Even Treasurer Josh Frydenberg admitted on July 13 that the “effective” unemployment rate is closer to 13.3% rather than the official unemployment rate of 7.1%.
He has said that income support, in some form, would continue past September, although he has hastened to add that it will be “targeted” and “temporary”.
This is all part of the process of buttering us up to accept less than we deserve.
All the while, there has been virtually no scrutiny from Labor or Liberal MPs on the $270 billion extravaganza being spent on the military.
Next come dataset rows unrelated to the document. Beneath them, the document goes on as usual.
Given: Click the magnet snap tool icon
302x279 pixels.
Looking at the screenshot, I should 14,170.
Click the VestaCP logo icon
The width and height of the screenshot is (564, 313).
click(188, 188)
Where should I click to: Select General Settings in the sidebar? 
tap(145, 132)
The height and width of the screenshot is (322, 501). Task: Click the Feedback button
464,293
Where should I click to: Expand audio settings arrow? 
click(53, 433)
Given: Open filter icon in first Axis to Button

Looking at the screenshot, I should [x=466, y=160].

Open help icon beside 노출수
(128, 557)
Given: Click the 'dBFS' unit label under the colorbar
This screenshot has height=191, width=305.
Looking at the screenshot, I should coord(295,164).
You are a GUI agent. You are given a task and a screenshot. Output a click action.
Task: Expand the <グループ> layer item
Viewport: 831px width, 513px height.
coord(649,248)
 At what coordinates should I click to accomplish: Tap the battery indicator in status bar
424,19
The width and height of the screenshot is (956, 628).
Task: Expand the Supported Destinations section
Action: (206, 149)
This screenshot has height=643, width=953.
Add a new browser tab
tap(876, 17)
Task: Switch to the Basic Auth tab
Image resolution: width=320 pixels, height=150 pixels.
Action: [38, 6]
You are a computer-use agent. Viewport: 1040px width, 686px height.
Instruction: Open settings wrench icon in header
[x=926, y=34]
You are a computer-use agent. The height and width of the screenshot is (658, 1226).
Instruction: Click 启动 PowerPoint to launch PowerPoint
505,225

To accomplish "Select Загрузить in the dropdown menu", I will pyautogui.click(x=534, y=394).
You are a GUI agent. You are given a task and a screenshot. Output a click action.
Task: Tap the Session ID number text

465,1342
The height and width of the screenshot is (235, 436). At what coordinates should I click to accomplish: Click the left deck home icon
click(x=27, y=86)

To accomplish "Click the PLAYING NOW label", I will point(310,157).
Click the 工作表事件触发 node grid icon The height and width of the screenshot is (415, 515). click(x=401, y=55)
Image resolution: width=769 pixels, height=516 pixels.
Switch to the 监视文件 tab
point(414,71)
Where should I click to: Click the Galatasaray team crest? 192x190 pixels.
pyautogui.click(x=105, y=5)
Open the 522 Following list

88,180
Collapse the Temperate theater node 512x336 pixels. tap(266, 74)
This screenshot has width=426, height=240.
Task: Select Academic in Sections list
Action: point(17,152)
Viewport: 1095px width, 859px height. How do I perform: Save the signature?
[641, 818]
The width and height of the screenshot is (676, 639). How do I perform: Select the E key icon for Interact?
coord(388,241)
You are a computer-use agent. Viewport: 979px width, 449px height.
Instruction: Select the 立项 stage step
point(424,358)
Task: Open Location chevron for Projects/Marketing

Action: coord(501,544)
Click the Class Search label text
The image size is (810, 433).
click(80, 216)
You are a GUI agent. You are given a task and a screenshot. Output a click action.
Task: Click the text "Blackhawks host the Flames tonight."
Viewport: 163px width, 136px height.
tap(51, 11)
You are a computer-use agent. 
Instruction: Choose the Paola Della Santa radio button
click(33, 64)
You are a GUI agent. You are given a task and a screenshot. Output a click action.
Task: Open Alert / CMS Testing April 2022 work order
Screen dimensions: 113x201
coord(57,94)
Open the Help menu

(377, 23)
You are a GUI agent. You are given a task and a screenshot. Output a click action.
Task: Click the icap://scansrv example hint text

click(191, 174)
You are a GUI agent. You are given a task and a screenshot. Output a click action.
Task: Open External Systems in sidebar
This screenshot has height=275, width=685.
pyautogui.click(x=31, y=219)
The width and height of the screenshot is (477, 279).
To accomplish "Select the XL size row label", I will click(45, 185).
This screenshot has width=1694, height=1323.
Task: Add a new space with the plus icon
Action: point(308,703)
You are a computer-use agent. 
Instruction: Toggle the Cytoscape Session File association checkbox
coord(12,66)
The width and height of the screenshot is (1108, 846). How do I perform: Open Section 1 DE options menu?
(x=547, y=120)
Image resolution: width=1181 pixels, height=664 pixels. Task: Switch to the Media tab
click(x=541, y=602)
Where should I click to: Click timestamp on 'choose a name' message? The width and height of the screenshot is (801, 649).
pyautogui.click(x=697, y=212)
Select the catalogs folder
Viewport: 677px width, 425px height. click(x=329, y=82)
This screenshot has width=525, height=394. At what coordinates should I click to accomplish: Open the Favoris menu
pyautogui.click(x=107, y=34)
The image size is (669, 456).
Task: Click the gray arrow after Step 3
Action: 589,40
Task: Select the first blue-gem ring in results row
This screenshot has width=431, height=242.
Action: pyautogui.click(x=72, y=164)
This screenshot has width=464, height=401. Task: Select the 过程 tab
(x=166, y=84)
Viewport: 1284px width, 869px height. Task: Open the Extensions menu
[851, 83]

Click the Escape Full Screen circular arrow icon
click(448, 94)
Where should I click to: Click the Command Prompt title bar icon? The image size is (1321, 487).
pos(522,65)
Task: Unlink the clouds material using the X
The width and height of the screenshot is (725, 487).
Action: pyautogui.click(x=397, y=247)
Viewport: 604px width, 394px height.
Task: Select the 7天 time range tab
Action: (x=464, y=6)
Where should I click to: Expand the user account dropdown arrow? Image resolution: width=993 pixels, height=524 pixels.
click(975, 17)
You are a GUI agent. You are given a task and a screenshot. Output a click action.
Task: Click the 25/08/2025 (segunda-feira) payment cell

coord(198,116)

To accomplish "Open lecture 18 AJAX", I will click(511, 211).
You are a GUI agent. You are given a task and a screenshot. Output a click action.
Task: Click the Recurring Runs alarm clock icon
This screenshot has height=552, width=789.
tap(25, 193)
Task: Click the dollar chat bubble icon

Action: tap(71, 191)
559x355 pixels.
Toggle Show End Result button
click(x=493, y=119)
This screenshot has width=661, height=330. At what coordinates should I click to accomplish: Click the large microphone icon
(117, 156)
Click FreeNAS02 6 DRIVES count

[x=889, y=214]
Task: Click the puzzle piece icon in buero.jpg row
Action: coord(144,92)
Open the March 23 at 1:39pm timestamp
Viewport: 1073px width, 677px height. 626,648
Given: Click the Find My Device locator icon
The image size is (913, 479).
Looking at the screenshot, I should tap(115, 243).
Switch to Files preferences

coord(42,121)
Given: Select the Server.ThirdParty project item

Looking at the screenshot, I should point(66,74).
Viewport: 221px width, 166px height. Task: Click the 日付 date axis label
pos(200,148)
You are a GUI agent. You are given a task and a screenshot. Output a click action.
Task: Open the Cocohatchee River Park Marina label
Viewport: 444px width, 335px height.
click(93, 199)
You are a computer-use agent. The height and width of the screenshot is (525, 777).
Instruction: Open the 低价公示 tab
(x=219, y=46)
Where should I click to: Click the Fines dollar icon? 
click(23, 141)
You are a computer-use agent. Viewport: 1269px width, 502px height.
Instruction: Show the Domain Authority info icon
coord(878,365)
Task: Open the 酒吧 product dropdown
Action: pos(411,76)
And not just the politicians. The corporate media lies by omission. Even the “trusted” ABC reported it as “defence” spending when, really, it is an expansion of Australia’s offensive military capacity. It was described as “countering the rise of China” without, in any way, examining the hypocrisy involved in the histrionic scare campaign against China. And the ABC uncritically reported the government’s claim that the country faces threats in the “Indo-Pacific region”, when undeniably the most significant threat Australia faces is from climate change.
The spending increase will undermine, not improve, our security — both militarily and in relation to climate change. In relation to the latter, it will directly increase carbon emissions while also robbing the budget of the resources needed to tackle the problem.
Instead, what we need is a people’s movement strong enough to force public resources to be directed towards public welfare: jobs, housing, education, income support and climate action. A media that tells the truth and holds politicians to account would help that along.